[Collected data]
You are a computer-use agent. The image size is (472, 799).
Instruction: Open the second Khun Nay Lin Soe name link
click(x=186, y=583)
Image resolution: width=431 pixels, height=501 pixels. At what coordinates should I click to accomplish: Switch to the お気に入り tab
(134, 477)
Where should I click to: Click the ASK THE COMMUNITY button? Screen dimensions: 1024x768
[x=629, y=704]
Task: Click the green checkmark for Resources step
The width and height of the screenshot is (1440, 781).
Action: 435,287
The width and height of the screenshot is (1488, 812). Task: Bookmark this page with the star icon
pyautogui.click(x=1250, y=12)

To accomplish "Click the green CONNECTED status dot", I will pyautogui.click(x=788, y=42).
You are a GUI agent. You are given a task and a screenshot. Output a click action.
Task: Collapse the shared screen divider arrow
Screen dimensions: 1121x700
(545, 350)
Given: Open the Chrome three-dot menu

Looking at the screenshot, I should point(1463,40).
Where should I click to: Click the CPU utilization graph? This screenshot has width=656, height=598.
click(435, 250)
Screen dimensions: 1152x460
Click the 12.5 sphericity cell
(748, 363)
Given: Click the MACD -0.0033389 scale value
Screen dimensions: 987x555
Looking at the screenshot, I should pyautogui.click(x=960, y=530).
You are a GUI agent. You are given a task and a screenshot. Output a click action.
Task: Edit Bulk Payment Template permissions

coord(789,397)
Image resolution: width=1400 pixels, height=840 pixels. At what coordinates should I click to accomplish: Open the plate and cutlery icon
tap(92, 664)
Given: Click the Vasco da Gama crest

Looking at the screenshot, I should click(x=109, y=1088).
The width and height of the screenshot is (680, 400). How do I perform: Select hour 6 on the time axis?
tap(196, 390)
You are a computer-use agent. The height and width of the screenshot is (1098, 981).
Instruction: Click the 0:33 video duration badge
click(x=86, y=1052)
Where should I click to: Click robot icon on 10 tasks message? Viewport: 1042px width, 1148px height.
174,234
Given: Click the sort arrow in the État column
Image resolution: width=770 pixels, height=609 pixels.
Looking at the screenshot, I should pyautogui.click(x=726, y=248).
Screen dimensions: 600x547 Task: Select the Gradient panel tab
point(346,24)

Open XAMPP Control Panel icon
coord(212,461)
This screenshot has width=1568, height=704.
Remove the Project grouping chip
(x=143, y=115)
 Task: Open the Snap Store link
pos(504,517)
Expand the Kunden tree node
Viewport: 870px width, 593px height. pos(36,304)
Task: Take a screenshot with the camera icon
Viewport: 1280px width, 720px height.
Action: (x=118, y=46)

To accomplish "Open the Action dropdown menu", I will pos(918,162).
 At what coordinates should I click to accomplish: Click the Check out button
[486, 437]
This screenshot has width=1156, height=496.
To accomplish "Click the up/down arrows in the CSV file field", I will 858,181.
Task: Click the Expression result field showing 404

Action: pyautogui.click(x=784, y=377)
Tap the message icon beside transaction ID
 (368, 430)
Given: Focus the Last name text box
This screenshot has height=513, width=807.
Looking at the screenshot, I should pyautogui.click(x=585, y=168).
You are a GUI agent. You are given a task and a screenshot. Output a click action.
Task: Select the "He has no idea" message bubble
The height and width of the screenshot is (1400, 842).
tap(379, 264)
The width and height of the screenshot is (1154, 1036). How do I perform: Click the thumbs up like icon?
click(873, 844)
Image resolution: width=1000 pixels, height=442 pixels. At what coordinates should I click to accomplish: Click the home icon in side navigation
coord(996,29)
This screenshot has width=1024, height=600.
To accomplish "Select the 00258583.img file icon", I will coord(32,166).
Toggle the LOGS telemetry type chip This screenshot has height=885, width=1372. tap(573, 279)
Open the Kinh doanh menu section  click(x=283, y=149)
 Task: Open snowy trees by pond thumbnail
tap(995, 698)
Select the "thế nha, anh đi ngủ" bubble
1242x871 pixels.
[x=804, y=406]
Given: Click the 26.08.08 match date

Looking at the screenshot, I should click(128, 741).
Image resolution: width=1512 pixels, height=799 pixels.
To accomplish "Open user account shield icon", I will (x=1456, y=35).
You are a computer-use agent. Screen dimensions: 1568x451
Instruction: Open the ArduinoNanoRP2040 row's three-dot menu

● Your objective: Would you please return all of the data exactly?

● Exercise response:
You are a computer-use agent. The image size is (472, 799).
Instruction: Open the second Khun Nay Lin Soe name link
click(x=186, y=583)
Image resolution: width=431 pixels, height=501 pixels. At what coordinates should I click to accomplish: Switch to the お気に入り tab
(134, 477)
Where should I click to: Click the ASK THE COMMUNITY button? Screen dimensions: 1024x768
[x=629, y=704]
Task: Click the green checkmark for Resources step
The width and height of the screenshot is (1440, 781).
Action: 435,287
The width and height of the screenshot is (1488, 812). Task: Bookmark this page with the star icon
pyautogui.click(x=1250, y=12)

To accomplish "Click the green CONNECTED status dot", I will pyautogui.click(x=788, y=42).
You are a GUI agent. You are given a task and a screenshot. Output a click action.
Task: Collapse the shared screen divider arrow
Screen dimensions: 1121x700
(545, 350)
Given: Open the Chrome three-dot menu

Looking at the screenshot, I should point(1463,40).
Where should I click to: Click the CPU utilization graph? This screenshot has width=656, height=598.
click(435, 250)
Screen dimensions: 1152x460
Click the 12.5 sphericity cell
(748, 363)
Given: Click the MACD -0.0033389 scale value
Screen dimensions: 987x555
Looking at the screenshot, I should pyautogui.click(x=960, y=530).
You are a GUI agent. You are given a task and a screenshot. Output a click action.
Task: Edit Bulk Payment Template permissions

coord(789,397)
Image resolution: width=1400 pixels, height=840 pixels. At what coordinates should I click to accomplish: Open the plate and cutlery icon
tap(92, 664)
Given: Click the Vasco da Gama crest

Looking at the screenshot, I should click(x=109, y=1088).
The width and height of the screenshot is (680, 400). How do I perform: Select hour 6 on the time axis?
tap(196, 390)
You are a computer-use agent. The height and width of the screenshot is (1098, 981).
Instruction: Click the 0:33 video duration badge
click(x=86, y=1052)
Where should I click to: Click robot icon on 10 tasks message? Viewport: 1042px width, 1148px height.
174,234
Given: Click the sort arrow in the État column
Image resolution: width=770 pixels, height=609 pixels.
Looking at the screenshot, I should pyautogui.click(x=726, y=248).
Screen dimensions: 600x547 Task: Select the Gradient panel tab
point(346,24)

Open XAMPP Control Panel icon
coord(212,461)
This screenshot has width=1568, height=704.
Remove the Project grouping chip
(x=143, y=115)
 Task: Open the Snap Store link
pos(504,517)
Expand the Kunden tree node
Viewport: 870px width, 593px height. pos(36,304)
Task: Take a screenshot with the camera icon
Viewport: 1280px width, 720px height.
Action: (x=118, y=46)

To accomplish "Open the Action dropdown menu", I will pos(918,162).
 At what coordinates should I click to accomplish: Click the Check out button
[486, 437]
This screenshot has width=1156, height=496.
To accomplish "Click the up/down arrows in the CSV file field", I will 858,181.
Task: Click the Expression result field showing 404

Action: pyautogui.click(x=784, y=377)
Tap the message icon beside transaction ID
 (368, 430)
Given: Focus the Last name text box
This screenshot has height=513, width=807.
Looking at the screenshot, I should pyautogui.click(x=585, y=168).
You are a GUI agent. You are given a task and a screenshot. Output a click action.
Task: Select the "He has no idea" message bubble
The height and width of the screenshot is (1400, 842).
tap(379, 264)
The width and height of the screenshot is (1154, 1036). How do I perform: Click the thumbs up like icon?
click(873, 844)
Image resolution: width=1000 pixels, height=442 pixels. At what coordinates should I click to accomplish: Click the home icon in side navigation
coord(996,29)
This screenshot has width=1024, height=600.
To accomplish "Select the 00258583.img file icon", I will coord(32,166).
Toggle the LOGS telemetry type chip This screenshot has height=885, width=1372. tap(573, 279)
Open the Kinh doanh menu section  click(x=283, y=149)
 Task: Open snowy trees by pond thumbnail
tap(995, 698)
Select the "thế nha, anh đi ngủ" bubble
1242x871 pixels.
[x=804, y=406]
Given: Click the 26.08.08 match date

Looking at the screenshot, I should click(128, 741).
Image resolution: width=1512 pixels, height=799 pixels.
To accomplish "Open user account shield icon", I will (x=1456, y=35).
You are a computer-use agent. Screen dimensions: 1568x451
Instruction: Open the ArduinoNanoRP2040 row's three-dot menu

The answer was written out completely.